WikiStrike, le site d'information de Wikileaks, avait publié une lettre de soutien à Manning signée par une icône des droits de l'homme, l'archevêque sud-africain Desmond Tutu. "Questionner l’autorité, en tant que soldat, n’est pas facile. Mais cela peut, parfois, être honorable. Les paroles attribuées à Bradley Manning révèlent qu’il est passé par une profonde lutte morale entre le moment où il s’est enrôlé et le moment où il est devenu un lanceur d’alerte. Grâce à son expérience en Irak, et témoin des souffrances à la fois de civils innocents et de soldats, il a été perturbé par les politiques de haut niveau qui ont sous-évalué la vie humaine. Comme d’autres courageux lanceurs d’alerte, il était guidé avant tout par le désir de révéler la vérité." (Desmond Tutu - Novembre 2012)

Un flot de commentaires égrillards s'est déversé sur les transgenres et le traitement dont pourrait être victime Chelsea dans sa prison pour hommes. Le site Transadvocate prend note du bout des lèvres de son changement de prénom : "Je ne vois pas de respect, d'honneur, d'implication dans son attitude, jusque là. Je vois une répétition de comportements où elle ne réfléchit pas aux conséquences de ses actions, à l'impact que ses actes ont sur d'autres personnes". 

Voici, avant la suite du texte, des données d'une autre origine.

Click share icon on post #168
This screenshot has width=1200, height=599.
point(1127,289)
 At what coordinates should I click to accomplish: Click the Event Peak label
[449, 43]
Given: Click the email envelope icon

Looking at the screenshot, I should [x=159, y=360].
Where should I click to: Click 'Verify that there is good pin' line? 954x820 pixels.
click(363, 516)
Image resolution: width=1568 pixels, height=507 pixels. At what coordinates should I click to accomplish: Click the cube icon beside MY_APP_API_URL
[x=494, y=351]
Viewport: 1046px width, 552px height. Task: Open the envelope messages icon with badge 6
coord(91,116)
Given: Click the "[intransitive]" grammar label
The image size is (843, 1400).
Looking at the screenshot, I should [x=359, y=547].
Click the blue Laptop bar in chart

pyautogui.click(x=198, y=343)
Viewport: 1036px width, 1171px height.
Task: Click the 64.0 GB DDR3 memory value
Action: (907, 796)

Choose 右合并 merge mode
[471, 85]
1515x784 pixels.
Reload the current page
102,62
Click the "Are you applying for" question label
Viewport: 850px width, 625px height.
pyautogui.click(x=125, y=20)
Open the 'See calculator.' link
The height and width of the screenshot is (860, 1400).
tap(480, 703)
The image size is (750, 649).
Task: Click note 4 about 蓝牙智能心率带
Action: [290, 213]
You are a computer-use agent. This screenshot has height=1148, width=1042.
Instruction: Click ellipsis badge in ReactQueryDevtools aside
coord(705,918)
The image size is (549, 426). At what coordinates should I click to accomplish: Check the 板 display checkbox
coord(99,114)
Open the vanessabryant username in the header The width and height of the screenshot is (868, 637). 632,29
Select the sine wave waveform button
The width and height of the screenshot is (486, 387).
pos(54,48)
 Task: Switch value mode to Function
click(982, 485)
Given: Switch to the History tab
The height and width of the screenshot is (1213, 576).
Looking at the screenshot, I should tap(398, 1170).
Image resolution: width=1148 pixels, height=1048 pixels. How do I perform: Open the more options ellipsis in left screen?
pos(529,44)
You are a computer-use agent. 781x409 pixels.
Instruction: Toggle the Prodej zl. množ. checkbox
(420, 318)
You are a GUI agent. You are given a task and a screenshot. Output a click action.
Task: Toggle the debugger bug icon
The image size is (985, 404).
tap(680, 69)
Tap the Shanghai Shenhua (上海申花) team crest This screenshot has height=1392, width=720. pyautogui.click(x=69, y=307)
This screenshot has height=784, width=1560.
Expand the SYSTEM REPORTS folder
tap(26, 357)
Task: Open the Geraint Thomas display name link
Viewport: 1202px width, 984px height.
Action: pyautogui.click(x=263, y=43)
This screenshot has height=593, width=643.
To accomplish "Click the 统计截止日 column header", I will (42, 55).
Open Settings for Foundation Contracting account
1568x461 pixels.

Andrea James, une militante pour les droits des transgenres, a publié un éditorial sur Boing Boing qui avait dès 2010 posé des questions sur l'identité sexuelle de Manning. "Je vacille entre la compassion et la grimace depuis que Manning a annoncé son changement de sexe, dans un moment d'attention et de scepticisme brûlants. La communauté des trans est acculée à réagir, comme le Département d'Etat américain l'a été lors de révélations précédentes. Il nous faut faire face à plusieurs questions difficiles à traiter en même temps, car elles provoquent le plus de débats. Parmi ceux-ci, les prisonniers trans, les soins médicaux pris en charge par le contribuables, les modèles des pathologies de la diversité de genre, les trans dans l'armée et leur représentation dans les médias. (...) Il était évident pour moi, dès le moment ou Xeni m'a montré les transcriptions des tchats entre Manning et Lamo en 2010 (ndr, le contact de Manning qui l'a conduit à Wikileaks) que Manning était un trans. (...) L'auto-portrait publiée récemment d'un Manning assis tout seul dans une voiture garée, sans sourire, très maquillé et portant une perruque blonde, et le mail de Manning qui l'accompagne, m'a semblé très familier. L'histoire de  Manning , je l'ai lue souvent au cours des 20 dernières années. J'ai répondu à des milliers de mails de gens dans le même désespoir."

Le New York Time et l'agence de presse AP ont annoncé que conformément au vœux du condamné Manning, ils se référerait désormais à elle au féminin.